◆ **TASK ITEM**:
Shown below is a listing with pictures; reproduce exactly, and only, the lines between the ones containing "Where should I" and "Viewport: 645px width, 451px height.", inclusive, leaving the pictures out.

◆ **DATA TO EXAMINE**:
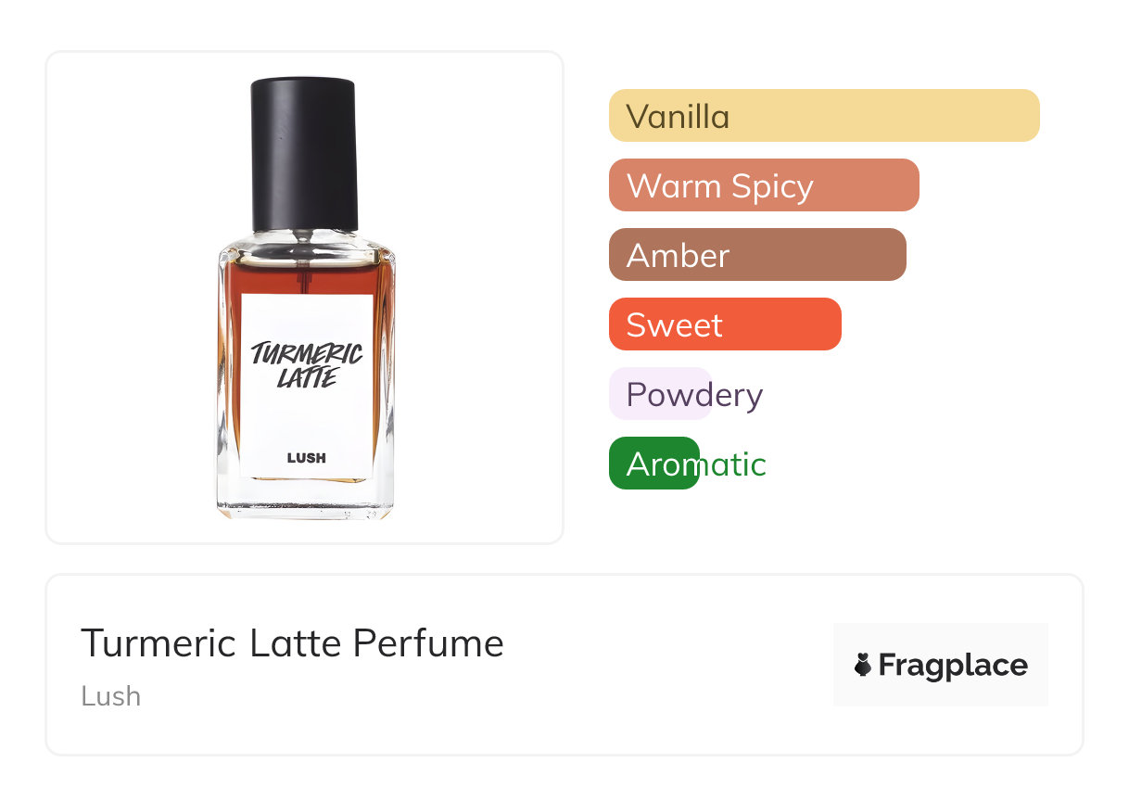Select the Warm Spicy accord bar
The height and width of the screenshot is (801, 1129).
pyautogui.click(x=764, y=185)
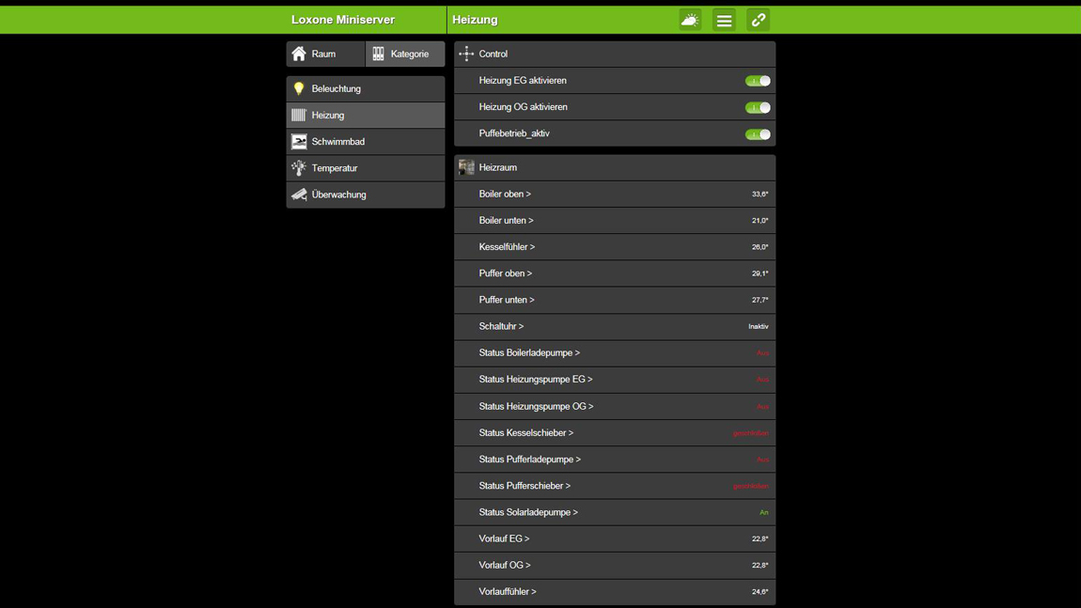Click the link icon in header
1081x608 pixels.
coord(758,20)
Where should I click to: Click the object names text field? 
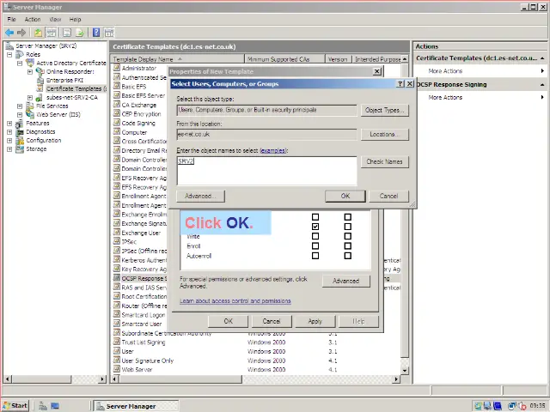tap(266, 170)
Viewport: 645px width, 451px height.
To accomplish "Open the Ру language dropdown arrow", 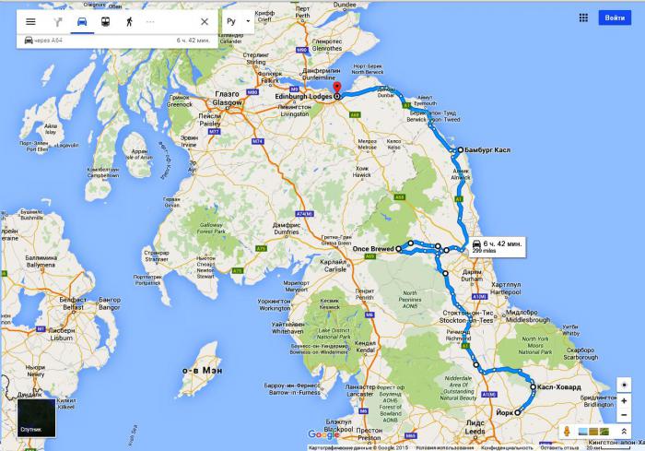I will pyautogui.click(x=248, y=21).
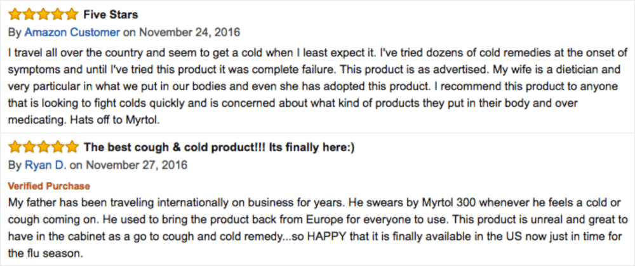The image size is (635, 266).
Task: Open Ryan D.'s reviewer profile link
Action: 46,165
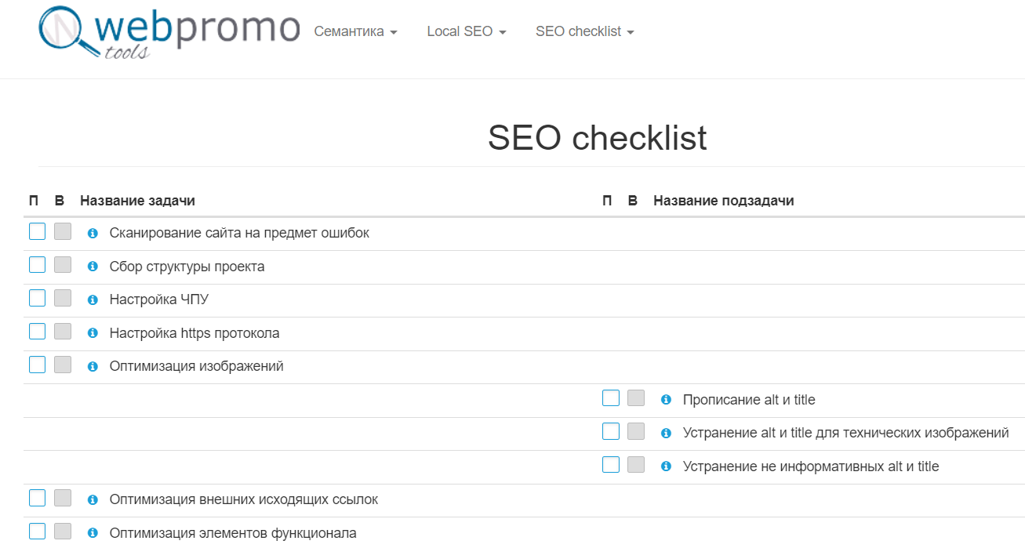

◆ **FINISHED TASK**:
Where should I click to: Click the object names text field? 
tap(266, 170)
Viewport: 645px width, 451px height.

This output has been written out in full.